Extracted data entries
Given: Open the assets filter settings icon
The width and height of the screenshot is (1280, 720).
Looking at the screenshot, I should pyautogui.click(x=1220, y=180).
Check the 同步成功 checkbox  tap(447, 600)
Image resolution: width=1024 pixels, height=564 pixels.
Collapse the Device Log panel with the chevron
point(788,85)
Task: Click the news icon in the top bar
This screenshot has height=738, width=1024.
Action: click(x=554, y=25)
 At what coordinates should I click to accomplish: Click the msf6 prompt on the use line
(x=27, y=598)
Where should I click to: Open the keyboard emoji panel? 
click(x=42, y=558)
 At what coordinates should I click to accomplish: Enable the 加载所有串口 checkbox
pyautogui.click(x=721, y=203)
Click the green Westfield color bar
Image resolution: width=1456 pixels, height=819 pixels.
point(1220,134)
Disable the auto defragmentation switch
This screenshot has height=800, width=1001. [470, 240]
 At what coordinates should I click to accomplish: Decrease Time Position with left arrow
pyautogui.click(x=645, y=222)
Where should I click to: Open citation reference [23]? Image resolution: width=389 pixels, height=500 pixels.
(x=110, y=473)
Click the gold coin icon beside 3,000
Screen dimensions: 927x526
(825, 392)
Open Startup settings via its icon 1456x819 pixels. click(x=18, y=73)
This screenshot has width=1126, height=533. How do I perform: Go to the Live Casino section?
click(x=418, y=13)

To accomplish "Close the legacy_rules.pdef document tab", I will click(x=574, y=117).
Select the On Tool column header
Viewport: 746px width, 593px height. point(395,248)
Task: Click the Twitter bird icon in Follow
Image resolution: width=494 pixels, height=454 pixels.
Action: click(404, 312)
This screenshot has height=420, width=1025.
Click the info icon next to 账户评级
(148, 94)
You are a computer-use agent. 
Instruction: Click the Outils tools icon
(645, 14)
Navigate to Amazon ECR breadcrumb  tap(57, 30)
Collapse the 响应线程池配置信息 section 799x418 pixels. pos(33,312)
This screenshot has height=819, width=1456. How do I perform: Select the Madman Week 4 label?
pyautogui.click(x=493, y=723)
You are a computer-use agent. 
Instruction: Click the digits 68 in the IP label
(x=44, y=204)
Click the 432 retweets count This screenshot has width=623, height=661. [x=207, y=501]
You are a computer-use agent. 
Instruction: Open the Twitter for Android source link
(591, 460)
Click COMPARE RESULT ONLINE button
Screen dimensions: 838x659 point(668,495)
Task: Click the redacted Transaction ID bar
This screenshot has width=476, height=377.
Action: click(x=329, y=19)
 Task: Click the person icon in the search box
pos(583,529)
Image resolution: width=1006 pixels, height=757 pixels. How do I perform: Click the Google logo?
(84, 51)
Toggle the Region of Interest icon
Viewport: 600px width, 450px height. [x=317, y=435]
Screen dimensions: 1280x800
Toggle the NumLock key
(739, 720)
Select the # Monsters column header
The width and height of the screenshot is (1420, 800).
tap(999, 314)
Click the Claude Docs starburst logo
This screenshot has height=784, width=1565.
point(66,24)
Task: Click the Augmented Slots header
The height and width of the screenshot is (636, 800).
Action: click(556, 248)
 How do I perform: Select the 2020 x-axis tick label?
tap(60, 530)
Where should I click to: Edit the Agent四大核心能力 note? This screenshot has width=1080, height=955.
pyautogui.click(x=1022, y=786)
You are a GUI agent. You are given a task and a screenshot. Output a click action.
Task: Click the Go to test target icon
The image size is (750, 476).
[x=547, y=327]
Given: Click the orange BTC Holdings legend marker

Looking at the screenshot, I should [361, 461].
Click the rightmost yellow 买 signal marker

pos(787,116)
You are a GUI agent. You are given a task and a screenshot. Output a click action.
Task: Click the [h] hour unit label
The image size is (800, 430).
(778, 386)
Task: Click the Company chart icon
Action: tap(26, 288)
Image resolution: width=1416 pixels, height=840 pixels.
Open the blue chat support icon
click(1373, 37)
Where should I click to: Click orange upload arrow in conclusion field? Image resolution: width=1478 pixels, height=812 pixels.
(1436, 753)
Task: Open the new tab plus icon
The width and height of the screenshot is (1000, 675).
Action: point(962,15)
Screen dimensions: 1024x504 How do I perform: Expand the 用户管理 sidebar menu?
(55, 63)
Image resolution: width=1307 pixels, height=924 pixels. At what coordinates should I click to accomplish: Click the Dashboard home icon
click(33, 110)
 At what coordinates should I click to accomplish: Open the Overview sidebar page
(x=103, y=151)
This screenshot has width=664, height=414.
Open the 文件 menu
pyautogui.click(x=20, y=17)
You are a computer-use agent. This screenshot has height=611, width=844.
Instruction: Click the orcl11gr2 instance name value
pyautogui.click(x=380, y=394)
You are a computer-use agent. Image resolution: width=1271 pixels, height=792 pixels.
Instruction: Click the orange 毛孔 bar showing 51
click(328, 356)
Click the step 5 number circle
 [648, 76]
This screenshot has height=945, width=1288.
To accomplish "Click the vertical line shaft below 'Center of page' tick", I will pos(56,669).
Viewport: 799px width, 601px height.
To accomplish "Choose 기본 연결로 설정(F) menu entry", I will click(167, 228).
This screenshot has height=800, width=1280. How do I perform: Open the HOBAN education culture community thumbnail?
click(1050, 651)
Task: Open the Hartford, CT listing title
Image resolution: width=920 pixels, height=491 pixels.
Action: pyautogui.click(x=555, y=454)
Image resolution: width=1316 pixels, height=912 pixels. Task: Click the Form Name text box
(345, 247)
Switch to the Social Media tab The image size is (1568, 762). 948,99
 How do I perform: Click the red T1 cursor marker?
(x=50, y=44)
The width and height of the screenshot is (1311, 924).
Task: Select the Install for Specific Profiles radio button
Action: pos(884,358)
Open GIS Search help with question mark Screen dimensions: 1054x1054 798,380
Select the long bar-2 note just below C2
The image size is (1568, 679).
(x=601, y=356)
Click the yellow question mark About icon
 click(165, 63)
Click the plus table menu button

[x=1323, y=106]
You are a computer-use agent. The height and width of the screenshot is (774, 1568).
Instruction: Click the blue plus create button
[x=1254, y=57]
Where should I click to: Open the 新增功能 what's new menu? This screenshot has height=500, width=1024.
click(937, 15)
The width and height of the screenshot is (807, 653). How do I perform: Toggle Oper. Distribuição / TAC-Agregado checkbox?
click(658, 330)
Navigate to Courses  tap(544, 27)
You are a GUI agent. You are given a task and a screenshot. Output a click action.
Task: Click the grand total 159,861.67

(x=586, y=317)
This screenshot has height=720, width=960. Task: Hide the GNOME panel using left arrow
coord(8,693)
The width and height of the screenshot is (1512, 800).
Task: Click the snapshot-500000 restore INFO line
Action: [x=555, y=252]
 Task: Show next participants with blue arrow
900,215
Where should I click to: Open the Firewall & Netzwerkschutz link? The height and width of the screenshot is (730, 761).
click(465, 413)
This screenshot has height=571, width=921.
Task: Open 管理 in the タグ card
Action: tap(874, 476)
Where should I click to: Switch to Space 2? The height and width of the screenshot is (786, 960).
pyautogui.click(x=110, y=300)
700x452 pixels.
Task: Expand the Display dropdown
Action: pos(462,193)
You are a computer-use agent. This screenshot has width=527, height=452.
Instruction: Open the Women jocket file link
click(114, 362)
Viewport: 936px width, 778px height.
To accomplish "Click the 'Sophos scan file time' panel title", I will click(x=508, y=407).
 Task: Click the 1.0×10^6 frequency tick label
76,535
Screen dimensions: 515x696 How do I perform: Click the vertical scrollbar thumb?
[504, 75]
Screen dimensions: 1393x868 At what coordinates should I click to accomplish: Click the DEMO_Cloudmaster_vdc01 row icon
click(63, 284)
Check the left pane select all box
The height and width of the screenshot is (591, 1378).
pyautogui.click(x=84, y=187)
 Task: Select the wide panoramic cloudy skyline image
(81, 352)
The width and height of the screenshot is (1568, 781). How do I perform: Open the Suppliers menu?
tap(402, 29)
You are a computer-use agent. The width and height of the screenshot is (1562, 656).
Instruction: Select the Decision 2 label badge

Goal of the exercise: Rewrite everything from the line containing "Screen dimensions: 515x696" down to the line containing "tap(402, 29)", replacing "Screen dimensions" with "Display size" and leaving all else unchanged.

Answer for the task:
Display size: 515x696 How do I perform: Click the vertical scrollbar thumb?
[504, 75]
Display size: 1393x868 At what coordinates should I click to accomplish: Click the DEMO_Cloudmaster_vdc01 row icon
click(63, 284)
Check the left pane select all box
The height and width of the screenshot is (591, 1378).
pyautogui.click(x=84, y=187)
 Task: Select the wide panoramic cloudy skyline image
(81, 352)
The width and height of the screenshot is (1568, 781). How do I perform: Open the Suppliers menu?
tap(402, 29)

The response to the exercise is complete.